TASK DESCRIPTION
Rewrite the material below as a numbered list, leaving out any blank lines.

RECORDS

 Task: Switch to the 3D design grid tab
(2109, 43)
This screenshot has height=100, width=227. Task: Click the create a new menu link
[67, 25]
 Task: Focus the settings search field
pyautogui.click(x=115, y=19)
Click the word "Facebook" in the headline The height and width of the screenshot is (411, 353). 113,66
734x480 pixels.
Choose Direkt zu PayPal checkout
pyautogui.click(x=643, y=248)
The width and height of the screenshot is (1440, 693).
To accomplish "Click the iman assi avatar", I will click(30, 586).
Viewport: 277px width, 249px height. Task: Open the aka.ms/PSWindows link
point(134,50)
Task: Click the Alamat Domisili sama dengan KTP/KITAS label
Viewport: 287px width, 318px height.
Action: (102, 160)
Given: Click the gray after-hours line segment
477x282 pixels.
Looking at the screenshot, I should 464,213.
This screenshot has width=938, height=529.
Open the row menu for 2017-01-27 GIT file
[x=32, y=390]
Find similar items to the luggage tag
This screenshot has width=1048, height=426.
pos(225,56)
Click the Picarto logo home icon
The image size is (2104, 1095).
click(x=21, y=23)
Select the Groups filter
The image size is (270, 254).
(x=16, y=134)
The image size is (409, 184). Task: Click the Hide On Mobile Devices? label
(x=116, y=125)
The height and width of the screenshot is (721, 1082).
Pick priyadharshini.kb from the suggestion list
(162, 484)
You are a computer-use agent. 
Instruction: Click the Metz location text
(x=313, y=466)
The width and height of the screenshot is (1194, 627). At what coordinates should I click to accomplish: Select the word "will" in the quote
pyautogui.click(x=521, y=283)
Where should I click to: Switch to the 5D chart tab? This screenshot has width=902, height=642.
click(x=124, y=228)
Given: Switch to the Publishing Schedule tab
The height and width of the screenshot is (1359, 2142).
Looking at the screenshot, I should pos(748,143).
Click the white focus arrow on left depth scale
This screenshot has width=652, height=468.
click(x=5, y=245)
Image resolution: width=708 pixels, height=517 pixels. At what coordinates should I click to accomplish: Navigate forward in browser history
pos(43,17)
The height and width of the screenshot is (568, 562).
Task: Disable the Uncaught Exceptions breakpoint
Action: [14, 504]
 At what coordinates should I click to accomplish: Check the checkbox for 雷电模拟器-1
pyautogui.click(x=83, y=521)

SOLUTION TO THIS EXERCISE
1.  Task: Switch to the 3D design grid tab
2. (2109, 43)
3. This screenshot has height=100, width=227. Task: Click the create a new menu link
4. [67, 25]
5.  Task: Focus the settings search field
6. pyautogui.click(x=115, y=19)
7. Click the word "Facebook" in the headline The height and width of the screenshot is (411, 353). 113,66
8. 734x480 pixels.
9. Choose Direkt zu PayPal checkout
10. pyautogui.click(x=643, y=248)
11. The width and height of the screenshot is (1440, 693).
12. To accomplish "Click the iman assi avatar", I will click(30, 586).
13. Viewport: 277px width, 249px height. Task: Open the aka.ms/PSWindows link
14. point(134,50)
15. Task: Click the Alamat Domisili sama dengan KTP/KITAS label
16. Viewport: 287px width, 318px height.
17. Action: (102, 160)
18. Given: Click the gray after-hours line segment
19. 477x282 pixels.
20. Looking at the screenshot, I should 464,213.
21. This screenshot has width=938, height=529.
22. Open the row menu for 2017-01-27 GIT file
23. [x=32, y=390]
24. Find similar items to the luggage tag
25. This screenshot has width=1048, height=426.
26. pos(225,56)
27. Click the Picarto logo home icon
28. The image size is (2104, 1095).
29. click(x=21, y=23)
30. Select the Groups filter
31. The image size is (270, 254).
32. (x=16, y=134)
33. The image size is (409, 184). Task: Click the Hide On Mobile Devices? label
34. (x=116, y=125)
35. The height and width of the screenshot is (721, 1082).
36. Pick priyadharshini.kb from the suggestion list
37. (162, 484)
38. You are a computer-use agent. 
39. Instruction: Click the Metz location text
40. (x=313, y=466)
41. The width and height of the screenshot is (1194, 627). At what coordinates should I click to accomplish: Select the word "will" in the quote
42. pyautogui.click(x=521, y=283)
43. Where should I click to: Switch to the 5D chart tab? This screenshot has width=902, height=642.
44. click(x=124, y=228)
45. Given: Switch to the Publishing Schedule tab
46. The height and width of the screenshot is (1359, 2142).
47. Looking at the screenshot, I should pos(748,143).
48. Click the white focus arrow on left depth scale
49. This screenshot has width=652, height=468.
50. click(x=5, y=245)
51. Image resolution: width=708 pixels, height=517 pixels. At what coordinates should I click to accomplish: Navigate forward in browser history
52. pos(43,17)
53. The height and width of the screenshot is (568, 562).
54. Task: Disable the Uncaught Exceptions breakpoint
55. Action: [14, 504]
56.  At what coordinates should I click to accomplish: Check the checkbox for 雷电模拟器-1
57. pyautogui.click(x=83, y=521)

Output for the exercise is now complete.